**BRIEF**: In the excerpt below about Georgia, what did the vet say would happen to her aggression as she aged?

**EXCERPT TO READ**:
__________
I slept through the whole attack. By the time I got up and stumbled downstairs, Georgia was docile and she stayed that way all through the next two days while we debated what to do.

OPTION 1: KEEP HER, ISOLATE CATS ON THEIR OWN FLOOR, BE VIGILANT against future attacks the way I have been with Tux going outside.
--not fair to the cats who have had the run of the house; what happens when Alexa and Lily come?

OPTION 2: SELL/GIVE HER AWAY. Screen carefully: she needs to be the only pet in a home with no kids.
Still too risky. No other owner would be willing to put up with the other behavioural issues, and who knows what might trigger her next. Could be a month, could be a year from now, could be tomorrow. I don't want that on my conscience.

OPTION 3: GET RID OF CATS.
Not happening.

OPTION 4: PUT GEORGIA DOWN.

We were leaning towards option 4 but really wanted somebody to talk us out of it. Unfortunately the vet told us that Georgia's aggression would get worse as she aged, and that there was no treatment for it.
He was really good--I was worried he would make us feel bad for not adequately training her or something--he has certainly given that vibe in the past. But I think now he understands what it is we have been dealing with. The fact is, in most families Georgia would not have lasted this long--the fate of her litter-mates proves it.

Still, it hurts. It hurts for more than just the obvious--almost eight years of Peach-love. This sounds really stupid, and I know it sounds stupid, but I can't help feeling it. She's mentally ill. She's not aware of what she's doing and she's not doing it on purpose. It feels wrong to kill something that is mentally ill. If a child was prone to biting and temper tantrums, you wouldn't kill it.

I get it...she's a dog. She's not a child, and I'm as guilty as the next person of turning my pets into little human beings that they aren't and can't be. It still doesn't feel right. It feels, quite honestly, like a cop-out.
__________
**EXTRACTED ENTRIES**:
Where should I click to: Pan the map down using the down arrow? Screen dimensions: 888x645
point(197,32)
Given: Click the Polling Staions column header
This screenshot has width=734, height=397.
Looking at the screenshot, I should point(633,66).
__________
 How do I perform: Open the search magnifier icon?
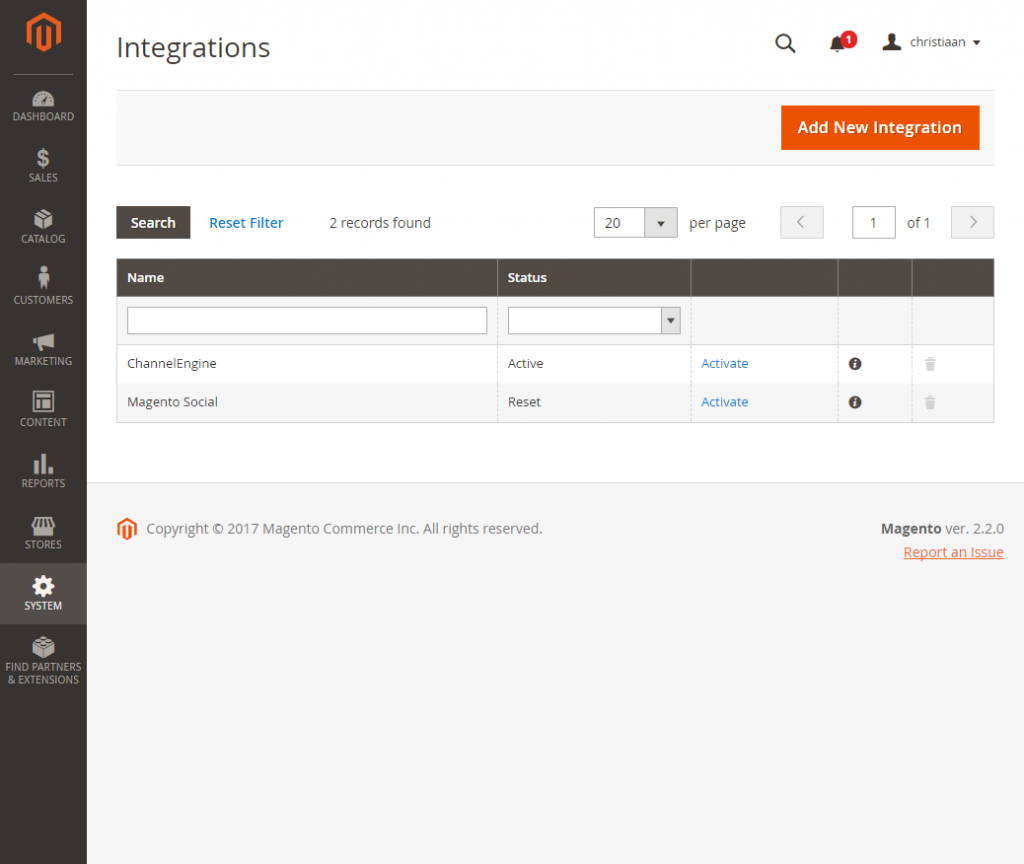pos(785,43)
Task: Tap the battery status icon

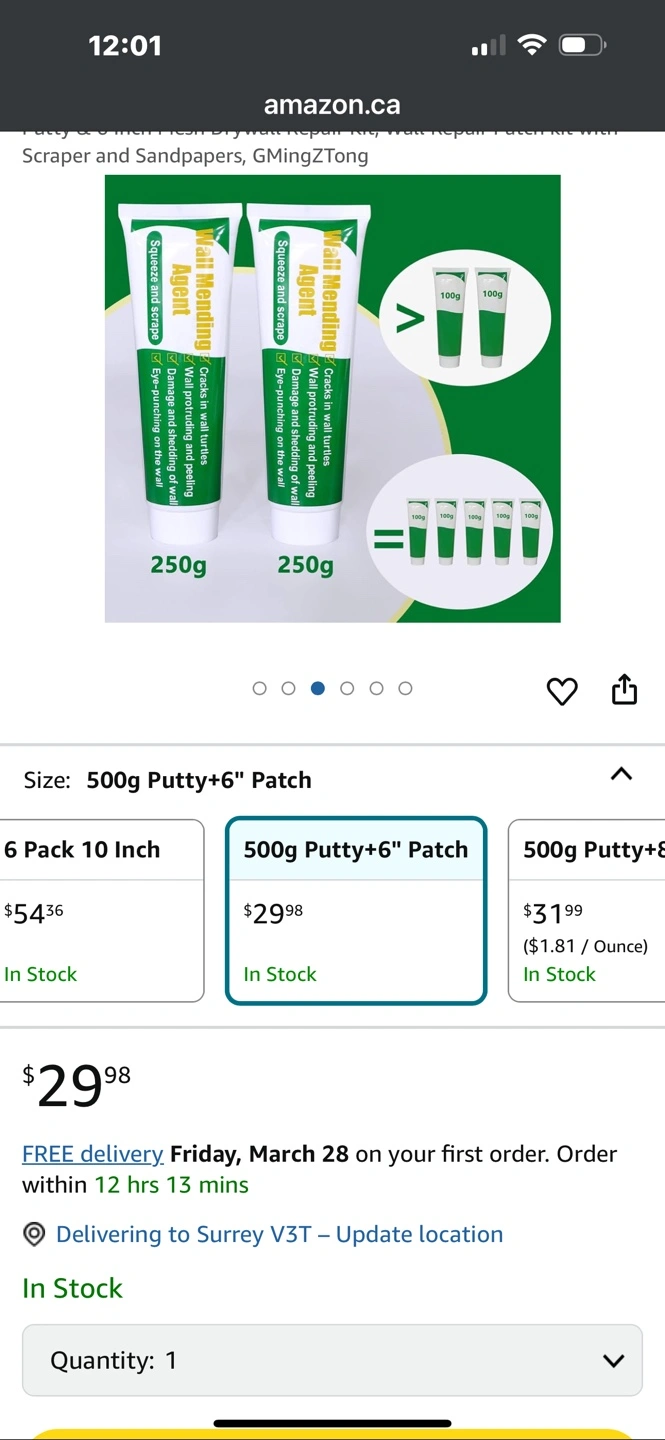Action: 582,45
__________
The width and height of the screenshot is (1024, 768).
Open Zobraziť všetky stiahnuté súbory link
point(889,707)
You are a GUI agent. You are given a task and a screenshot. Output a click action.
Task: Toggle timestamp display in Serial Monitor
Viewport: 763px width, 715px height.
__________
**REPLY TO THE EXERCISE**: It would get worse, and there was no treatment for it.